Some four weeks earlier, on 5th November 1941, Admiral Isoroku Yamamoto, the C-in-C Combined Fleet, was warned by Imperial Japanese Headquarters that war was feared to be unavoidable.
General Douglas MacArthur in Manila remained convinced that there would be no Japanese attack before the Spring of 1942. As the commander of the American and Filipino troops in the Philippines, and a man of immense prestige, few contradicted him.
The Japanese regarded the Philippines as a “pistol aimed at Japan’s heart”. An intercepted coded message from Emperor Hirohito’s Foreign Office to the Japanese Embassy in Berlin referred to breaking “asunder this ever strengthening chain of encirclement which is being woven under the guidance of and with the participation of England and the United States, acting like a cunning dragon seemingly asleep”. This was a surprising and rather silly claim because the Japanese had already seized every port on the Chinese coast except Hong Kong.
On 27th November the US Navy Department sent out a message which began most ominously. “This despatch is to be considered a war warning… an aggressive move by Japan is expected within the next few days… the number and equipment of Japanese troops and the organization of naval task forces indicates an amphibious expedition against either the Philippines, Thai or Kra Peninsula, or possibly Borneo.”2
J C Grew, the US Ambassador in Tokyo, believed that the Japanese negotiations with the Americans in Washington were “a blind to conceal war preparations”. He warned his Government that Japanese attacks might come with dramatic and dangerous suddenness.
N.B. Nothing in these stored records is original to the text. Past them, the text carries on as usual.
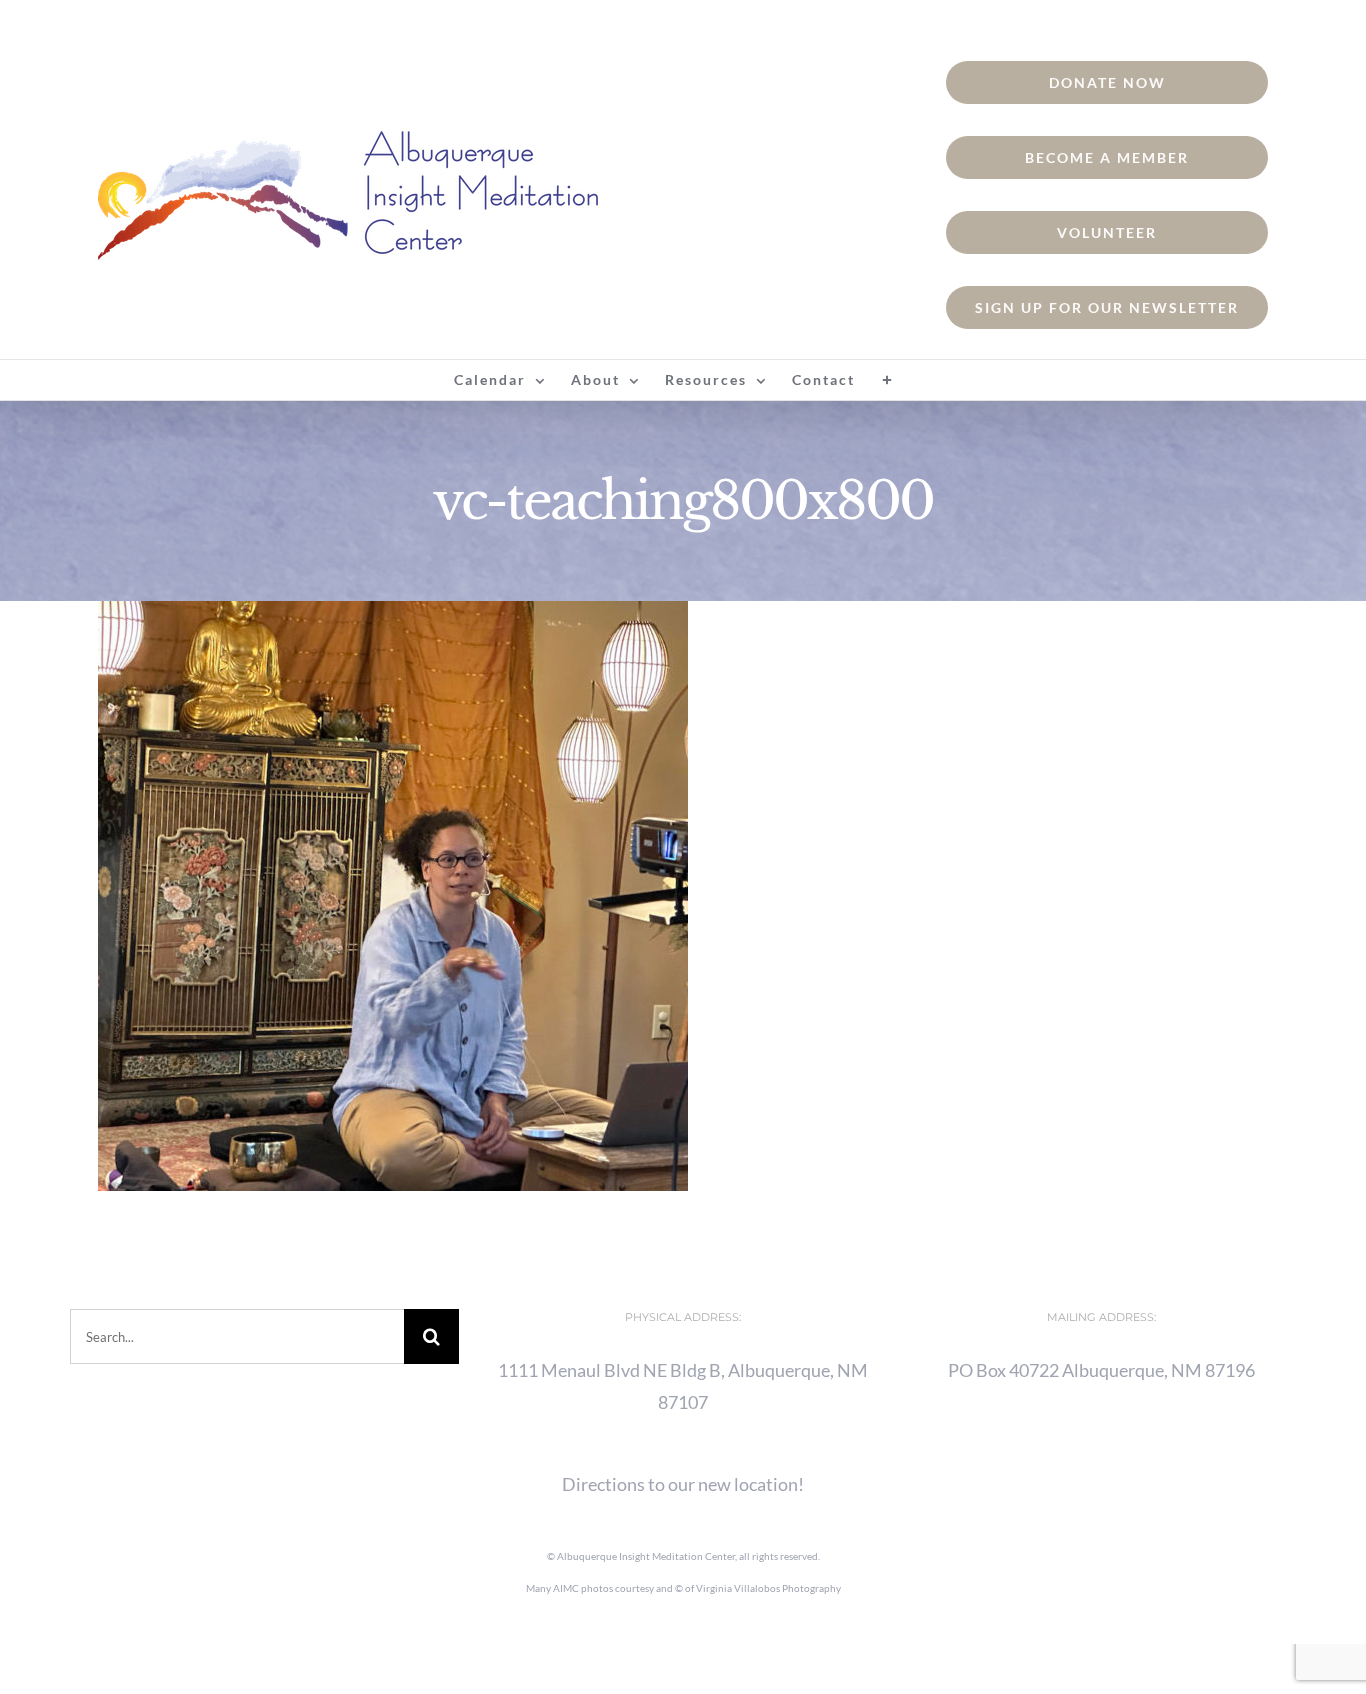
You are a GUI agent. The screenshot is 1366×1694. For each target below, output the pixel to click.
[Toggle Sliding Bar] (888, 380)
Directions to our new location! (683, 1484)
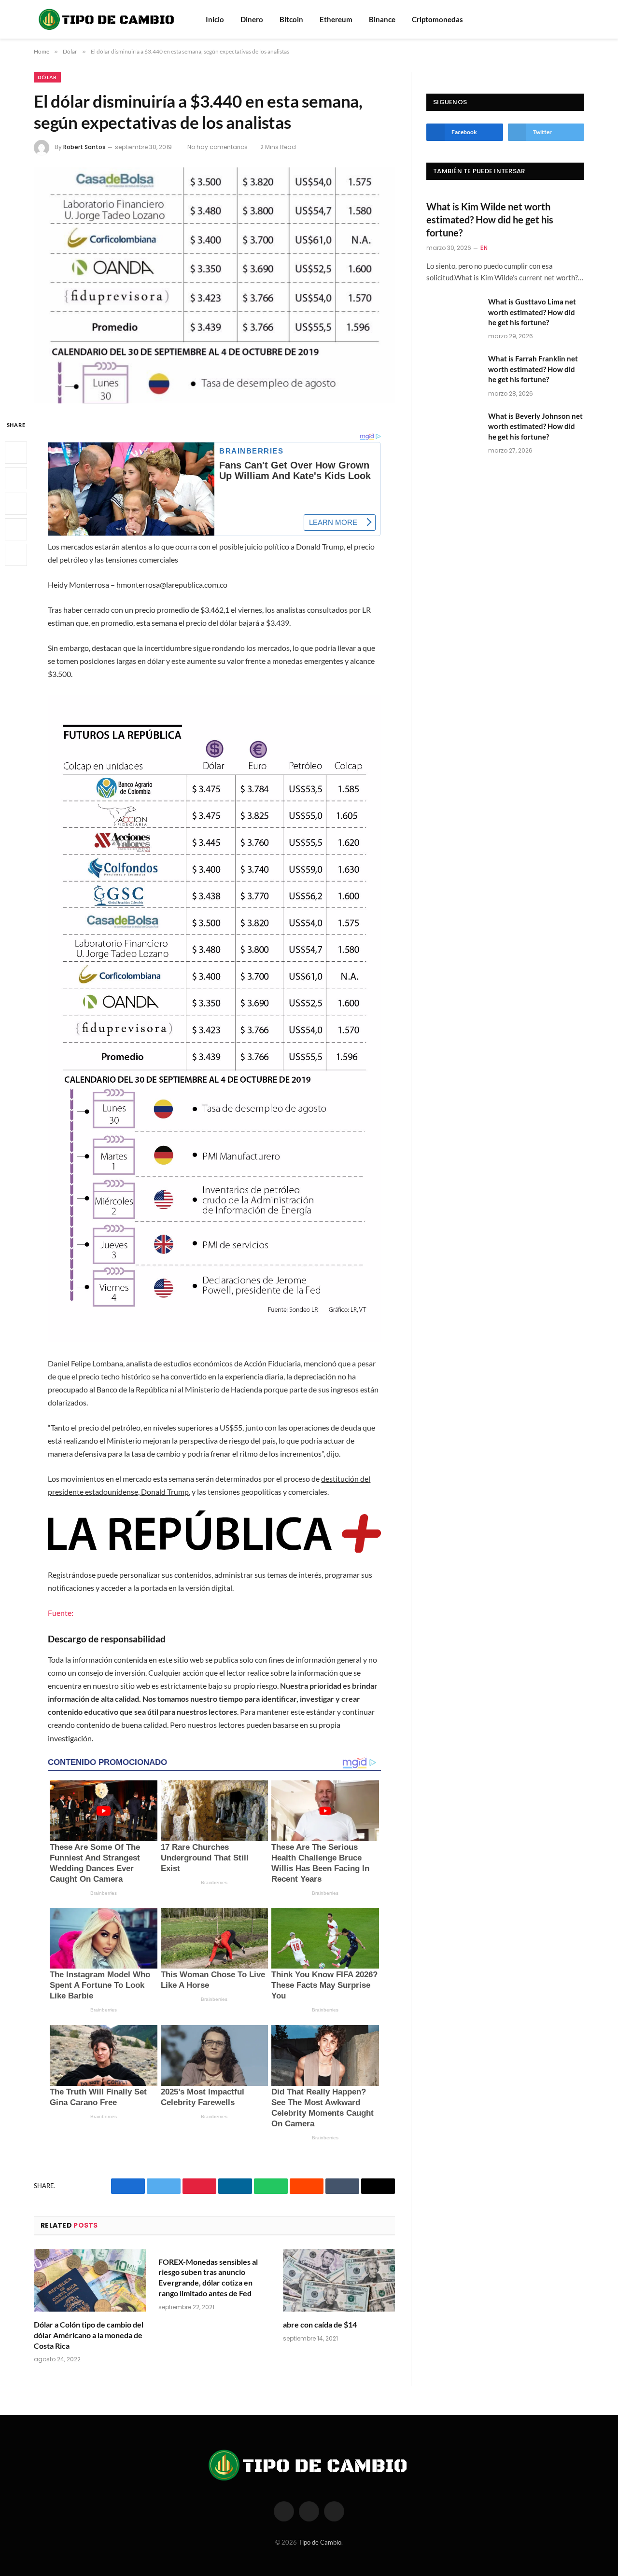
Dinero (251, 19)
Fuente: (60, 1612)
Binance (382, 19)
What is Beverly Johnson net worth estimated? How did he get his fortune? (535, 426)
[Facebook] (16, 452)
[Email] (16, 555)
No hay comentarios (217, 147)
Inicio (215, 19)
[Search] (566, 19)
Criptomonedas (437, 19)
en (484, 248)
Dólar (47, 77)
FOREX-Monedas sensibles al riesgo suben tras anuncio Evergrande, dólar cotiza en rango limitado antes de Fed (208, 2277)
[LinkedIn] (16, 504)
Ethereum (336, 19)
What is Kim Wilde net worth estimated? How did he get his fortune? (489, 219)
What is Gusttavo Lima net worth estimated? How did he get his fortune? (532, 312)
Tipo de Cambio (319, 2542)
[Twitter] (16, 478)
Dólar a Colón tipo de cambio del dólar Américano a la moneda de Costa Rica (88, 2335)
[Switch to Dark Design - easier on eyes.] (579, 19)
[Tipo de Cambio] (107, 19)
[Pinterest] (16, 529)
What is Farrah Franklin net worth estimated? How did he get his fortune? (533, 369)
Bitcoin (291, 19)
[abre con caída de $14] (339, 2280)
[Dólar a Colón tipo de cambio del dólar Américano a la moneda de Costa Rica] (90, 2280)
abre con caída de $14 (320, 2324)
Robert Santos (84, 147)
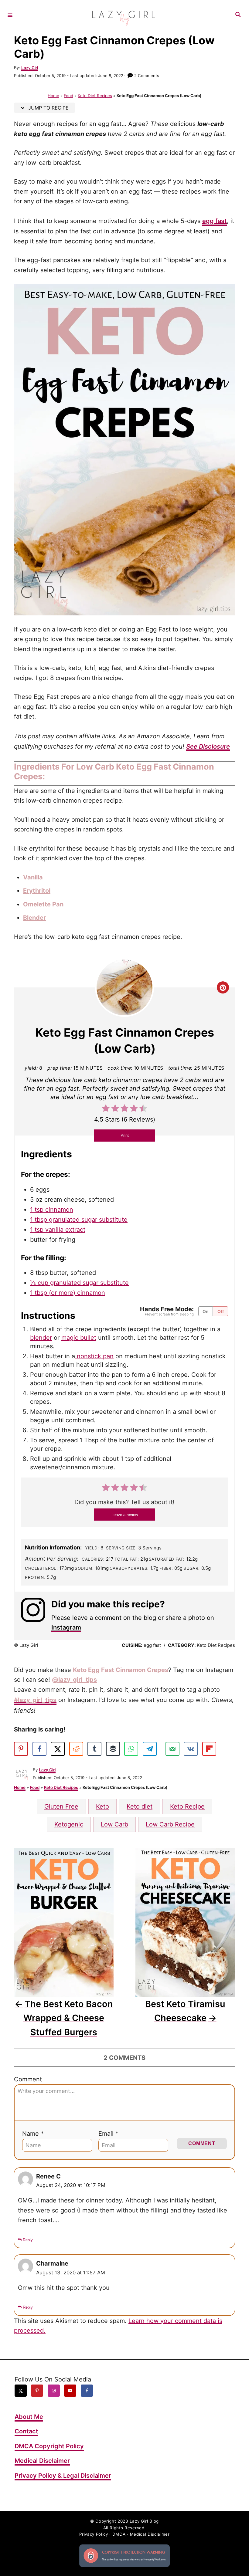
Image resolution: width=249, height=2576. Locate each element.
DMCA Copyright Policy (49, 2445)
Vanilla (33, 877)
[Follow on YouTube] (70, 2390)
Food (68, 95)
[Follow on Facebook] (87, 2390)
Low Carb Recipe (170, 1824)
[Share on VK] (191, 1749)
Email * (108, 2133)
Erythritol (36, 890)
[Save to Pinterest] (21, 1749)
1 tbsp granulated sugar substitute (79, 1219)
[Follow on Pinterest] (37, 2390)
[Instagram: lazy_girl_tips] (36, 1615)
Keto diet (139, 1806)
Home (53, 95)
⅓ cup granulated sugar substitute (79, 1282)
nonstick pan (94, 1356)
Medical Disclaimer (42, 2460)
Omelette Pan (43, 904)
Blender (34, 917)
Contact (26, 2431)
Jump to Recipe (48, 108)
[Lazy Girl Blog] (123, 15)
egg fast (214, 221)
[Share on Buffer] (113, 1749)
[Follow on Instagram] (54, 2390)
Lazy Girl (29, 67)
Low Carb (114, 1824)
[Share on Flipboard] (209, 1749)
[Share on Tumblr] (94, 1749)
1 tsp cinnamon (51, 1209)
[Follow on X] (21, 2390)
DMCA (119, 2534)
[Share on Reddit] (76, 1749)
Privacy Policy (93, 2534)
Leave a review (124, 1514)
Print (125, 1135)
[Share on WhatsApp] (131, 1749)
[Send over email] (172, 1749)
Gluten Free (61, 1806)
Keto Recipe (187, 1806)
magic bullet (78, 1337)
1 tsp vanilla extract (57, 1229)
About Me (29, 2416)
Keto (102, 1806)
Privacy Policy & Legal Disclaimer (63, 2475)
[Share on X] (58, 1749)
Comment (28, 2079)
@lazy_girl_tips (74, 1679)
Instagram (66, 1627)
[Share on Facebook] (39, 1749)
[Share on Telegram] (150, 1749)
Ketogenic (68, 1824)
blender (41, 1337)
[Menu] (10, 15)
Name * (33, 2133)
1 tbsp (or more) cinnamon (67, 1292)
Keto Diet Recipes (95, 95)
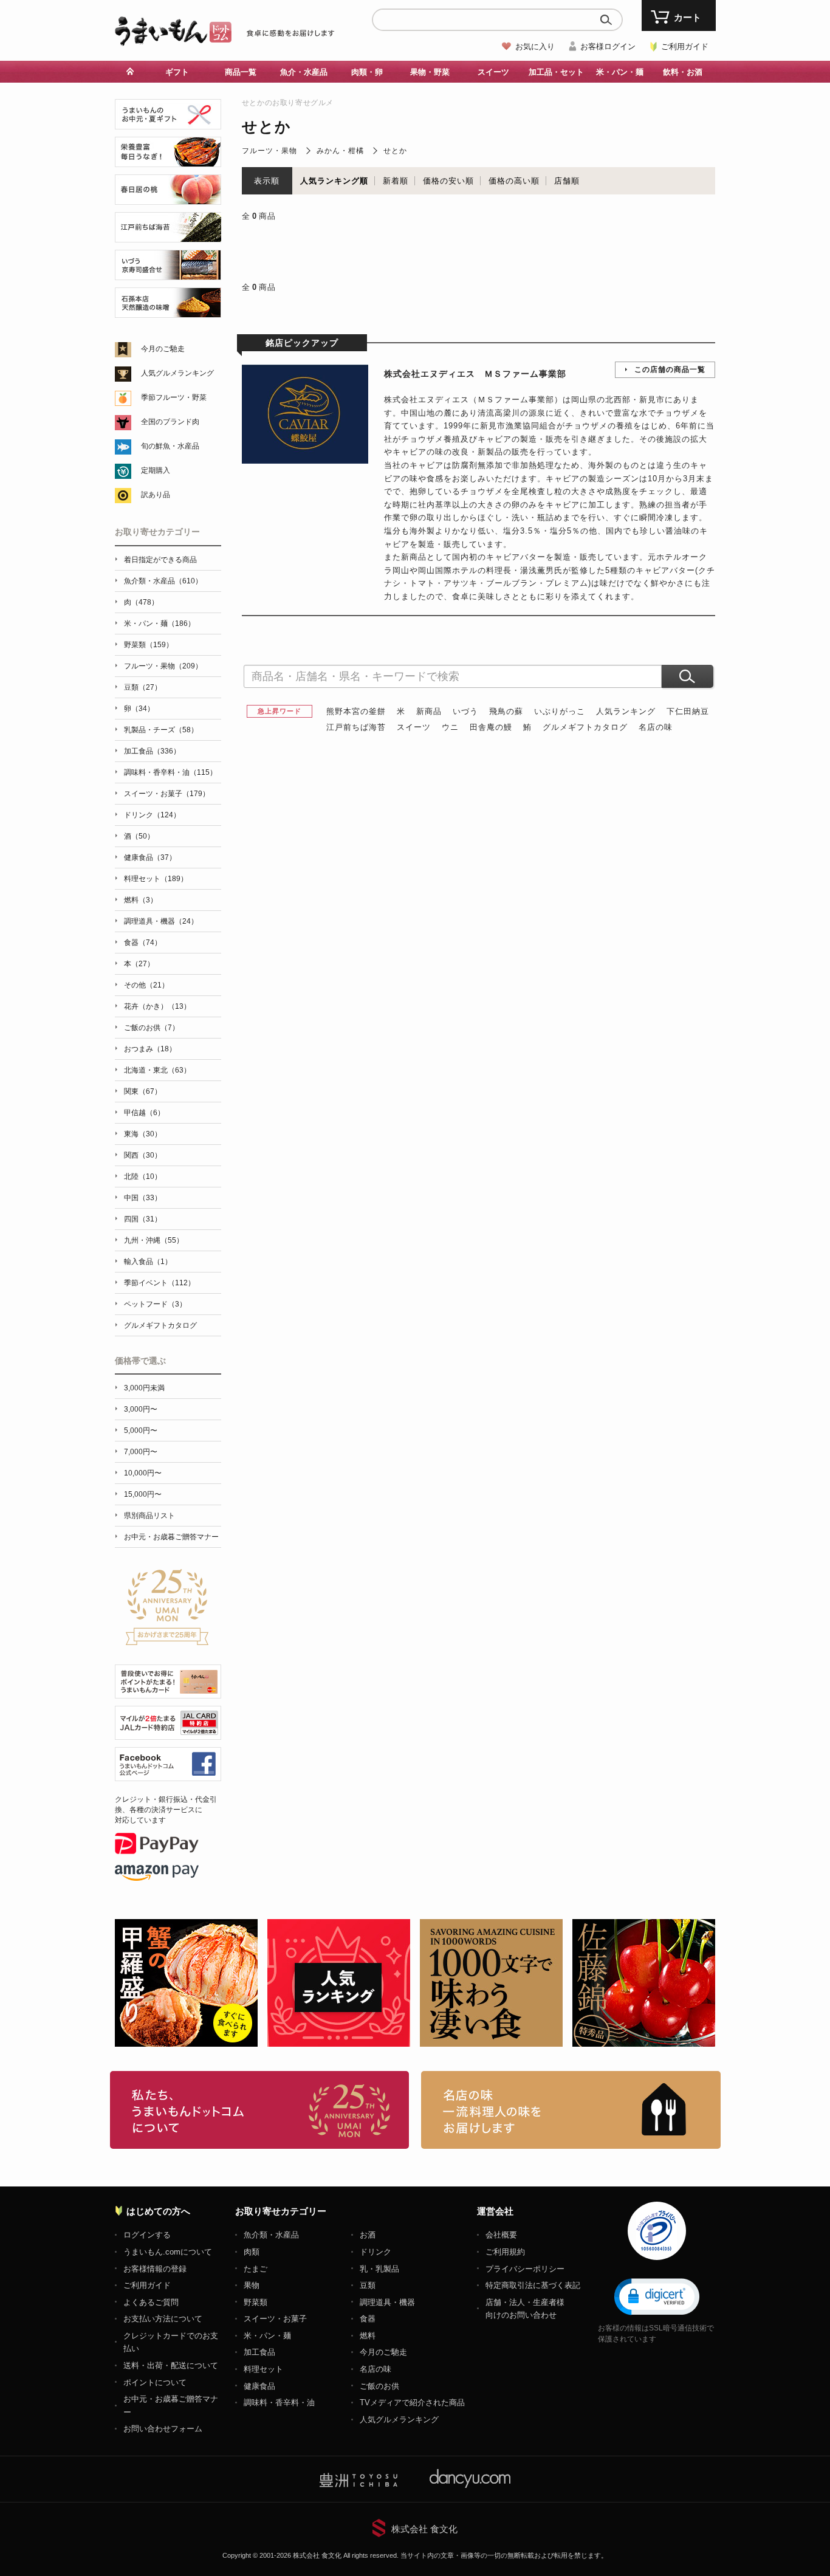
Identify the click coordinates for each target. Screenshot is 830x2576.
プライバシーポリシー (524, 2268)
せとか (395, 150)
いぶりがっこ (559, 711)
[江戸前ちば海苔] (168, 235)
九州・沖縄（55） (153, 1240)
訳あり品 (155, 494)
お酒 (368, 2234)
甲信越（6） (144, 1112)
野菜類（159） (148, 645)
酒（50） (139, 836)
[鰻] (168, 160)
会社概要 (501, 2234)
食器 (368, 2318)
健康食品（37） (150, 857)
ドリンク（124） (152, 815)
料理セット (263, 2369)
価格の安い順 (448, 180)
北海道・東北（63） (157, 1070)
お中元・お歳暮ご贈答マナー (171, 1537)
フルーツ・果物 (269, 150)
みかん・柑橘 (340, 150)
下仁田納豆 (688, 711)
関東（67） (143, 1091)
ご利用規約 (505, 2251)
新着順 (395, 180)
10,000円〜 (143, 1473)
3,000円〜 (140, 1409)
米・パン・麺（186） (159, 623)
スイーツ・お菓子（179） (167, 793)
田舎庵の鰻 (491, 727)
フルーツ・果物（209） (163, 666)
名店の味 (656, 727)
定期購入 (155, 470)
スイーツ (414, 727)
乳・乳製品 (379, 2268)
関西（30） (143, 1155)
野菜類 (255, 2302)
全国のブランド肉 (170, 421)
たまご (255, 2268)
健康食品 (259, 2386)
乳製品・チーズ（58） (161, 730)
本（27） (139, 964)
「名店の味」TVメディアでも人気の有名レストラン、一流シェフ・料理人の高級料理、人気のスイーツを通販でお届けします (571, 2110)
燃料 (368, 2335)
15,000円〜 (143, 1494)
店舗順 (567, 180)
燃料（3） (140, 900)
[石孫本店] (168, 310)
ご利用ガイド (684, 46)
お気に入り (535, 46)
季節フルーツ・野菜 (174, 397)
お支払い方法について (162, 2318)
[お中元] (168, 122)
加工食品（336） (152, 751)
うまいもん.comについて (167, 2251)
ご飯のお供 (379, 2386)
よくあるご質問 (151, 2302)
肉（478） (141, 602)
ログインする (147, 2234)
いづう (465, 711)
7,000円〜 (140, 1452)
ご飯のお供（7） (151, 1027)
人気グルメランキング (177, 373)
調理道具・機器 (387, 2302)
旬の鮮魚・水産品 (170, 446)
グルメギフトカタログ (585, 727)
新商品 (429, 711)
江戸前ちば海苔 (356, 727)
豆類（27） (143, 687)
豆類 (368, 2285)
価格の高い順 (514, 180)
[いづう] (168, 273)
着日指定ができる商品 (160, 559)
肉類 (251, 2251)
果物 (251, 2285)
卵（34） (139, 708)
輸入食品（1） (148, 1261)
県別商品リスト (149, 1515)
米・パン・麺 (267, 2335)
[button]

The Ambassador’s estimate of the situation was confirmed by intercepted secret messages from Tokyo to Washington; they stressed the urgency of bringing the negotiations to a favourable conclusion by 29th November since “after that [date] things are automatically going to happen”. Roosevelt gloomily concluded that America was likely to be attacked within a week.
On 29th November British, American and Dutch air reconnaissance was instituted over the China Sea; Malayan defences were brought to a higher state of readiness. The Japanese had earlier received intelligence of the arrival of thePrince of Wales andRepulse in the Far East.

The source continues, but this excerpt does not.